[Saved entries]
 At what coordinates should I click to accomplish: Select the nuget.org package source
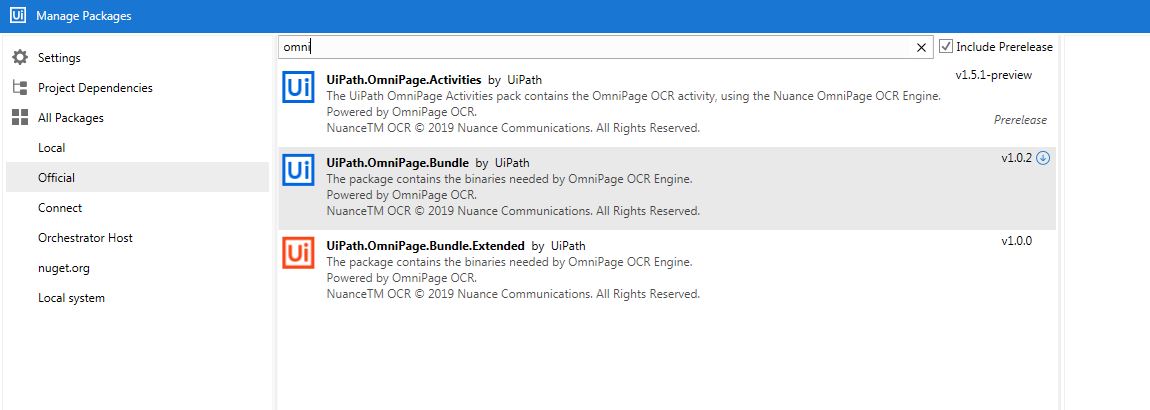(64, 268)
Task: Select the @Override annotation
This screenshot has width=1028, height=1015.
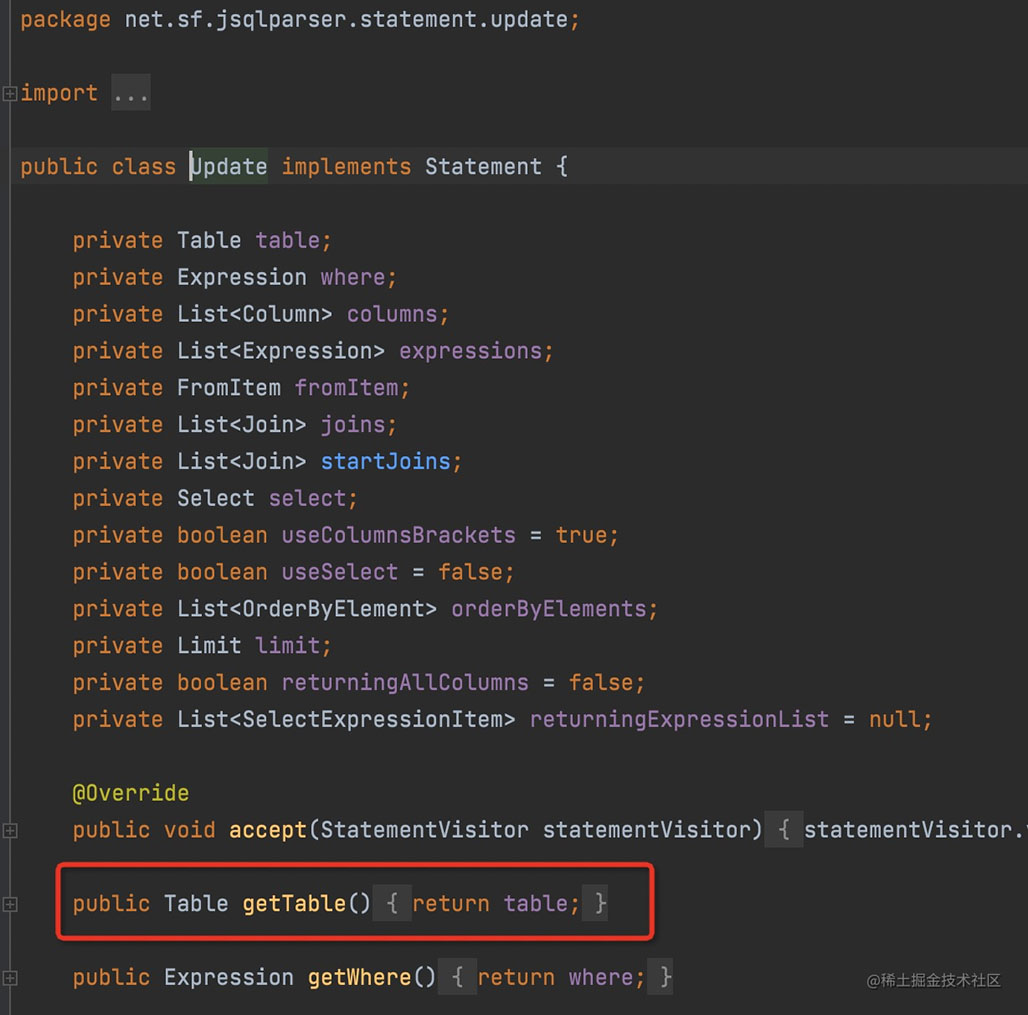Action: 130,793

● **WHAT IS NEEDED**
Rescale the saved entries by writing out every line in full and multiplying each coordinate in the answers by 0.9, rounding to whole numbers with halves rounded up. Leave the pictures out.

● **RESPONSE TO THIS TASK**
 At what coordinates should I click to accomplish: Select the nuget.org package source
(58, 241)
Task: Select the @Override annotation
This screenshot has width=1028, height=1015.
Action: 117,714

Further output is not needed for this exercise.